If statement within while loop?

Question

Using a while and an if statement i need to write the function div_3_5 (start, end) that computes the number of integers from start up to, but not including end that are divisible by 3 or 5.

I do not need to list the numbers just state how many there are.

I get an error either saying i need a return statement or that when variables are given the answer is incorrect using this code.

def div_3_5(start, end):
    x = 0
    while start < end:
        x = x + start
        start = start + 1
        if (x%3 == 0) or (x%5 == 0):    
            return x

Answer 1

Shouldn't your code look more like this:

def div_3_5(start, end):
    x = 0
    while start < end:
        if (start%3 == 0) or (start%5 == 0):
            x += 1
        start = start + 1  
    print x
    return x

Call:

div_3_5(1,9)

Output:

3

Answer 2

I am sure there are far more elegant solutions, but this seems to work.

def div_3_5(start, end):
count = 0
x = 0
while start < end:
    start += 1
    x += 1
    if (x%3 == 0) or (x%5 == 0):
        count += 1
return count

Answer 3

when you use return, compiler exit the loop on first find. you can put a counter like below to find how many answer are there. also I'm curios about your algorithm. the part x = x + start, you are adding up all numbers from start to end, is it your objective? if so, the code should be:

def div_3_5(start, end):
    x = 0
    y = 0
    while start < end:
        x = x + start
        start = start + 1
        if (x%3 == 0) or (x%5 == 0):    
            y = y +1

    return y


print div_3_5(1,8)

the output is: 5

Answer 4

For any number x, there's x//n numbers between 1 and x (inclusive) that are divisible by n. Therefore, there's x//3+x//5-x//15 numbers divisible by 3 or 5 (using the inclusion-exclusion principle).

This gives you an O(1) way to calculate your function:

def d35(x):
    return x//3 + x//5 - x//15

def div3or5(start, end):
    return d35(end-1) - d35(start-1)

Answer 5

You can use generate a 1 for every number in the range that is either divisible by 3 or by 5, than sum all the 1s:

def div_3_5(start, end):
    return sum(1 for x in xrange(start, end) if (x % 3 == 0) or (x % 5 == 0))

---

Additional Trick

If needed you could also create a generator of such methods:

def div_generator(divs):
    return lambda start, end: sum(
        1 for x in xrange(start, end)
          if any(x % div == 0 for div in divs))

div_3_5 = div_generator([3, 5])

Answer 6

Your problem is that you return when you meet the first criteria, you need to count all matches and then return.

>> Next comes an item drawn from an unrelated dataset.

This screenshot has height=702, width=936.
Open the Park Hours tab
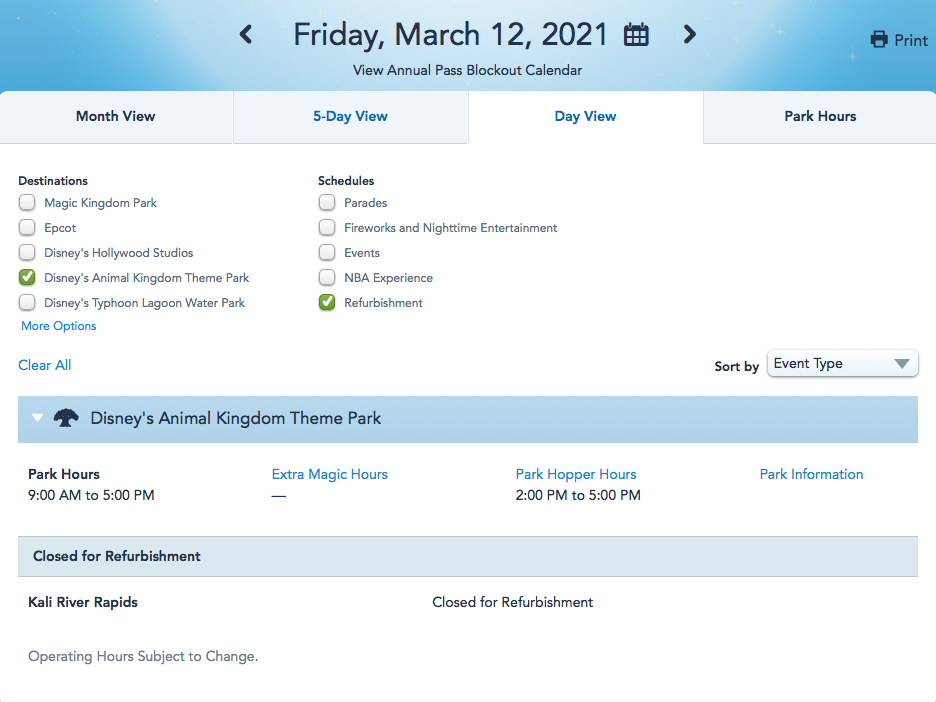coord(820,116)
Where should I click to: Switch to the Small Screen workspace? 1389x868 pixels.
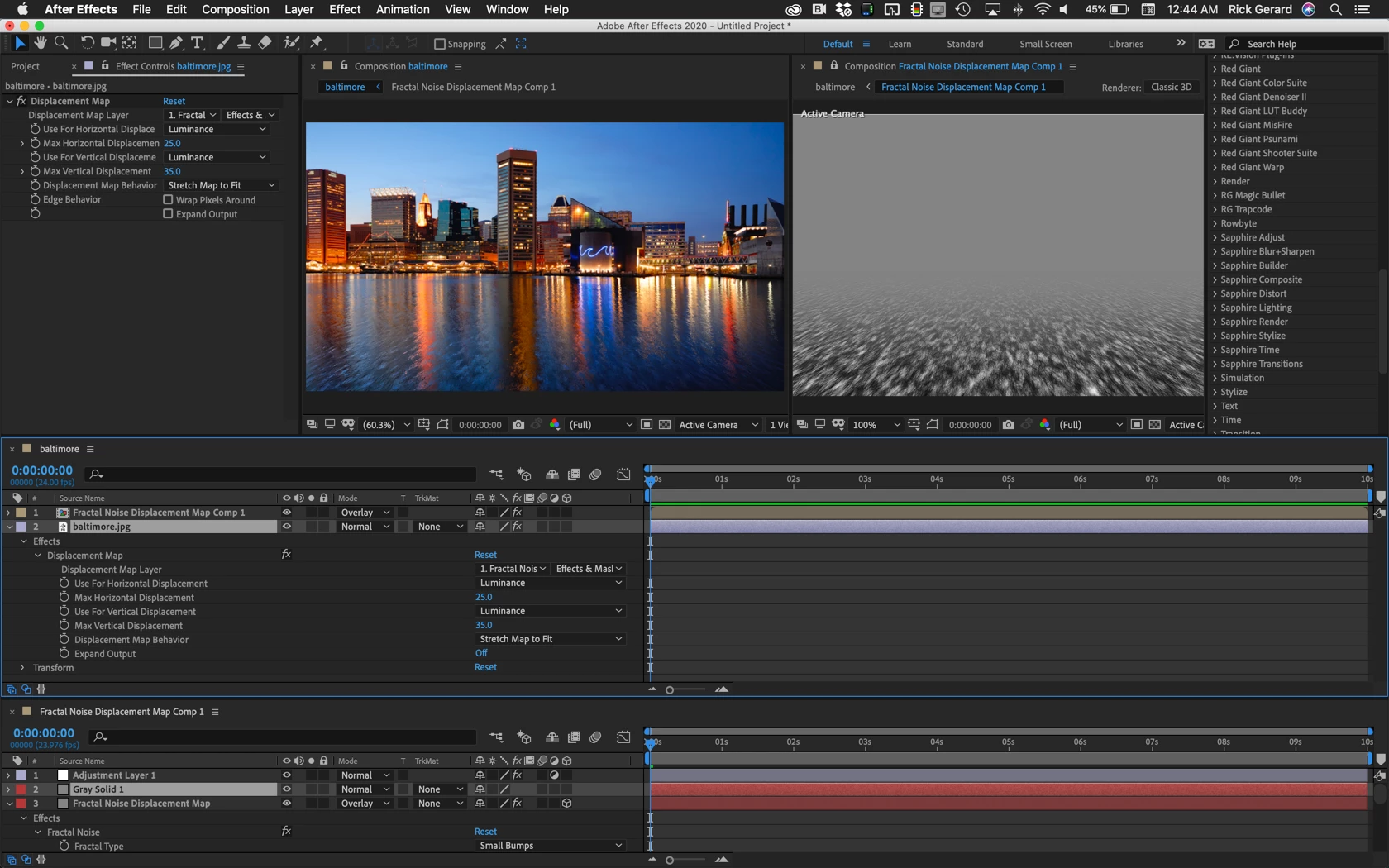1045,44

You can try that method which return a list that matches the criteria:

def div_3_5(start, end):
    numbers_3_5 = []
    for number in range(start, end):
        if number % 3 == 0 or number % 5 == 0:
            numbers_3_5.append(number)
    return len(numbers_3_5)

Example:

print div_3_5(3, 10)

Output:

   4

Edit:

By a while loop:

def div_3_5(start, end):
    numbers_3_5 = []
    while start < end:
        if start % 3 == 0 or start % 5 == 0:
            numbers_3_5.append(start)
        start += 1
    return len(numbers_3_5)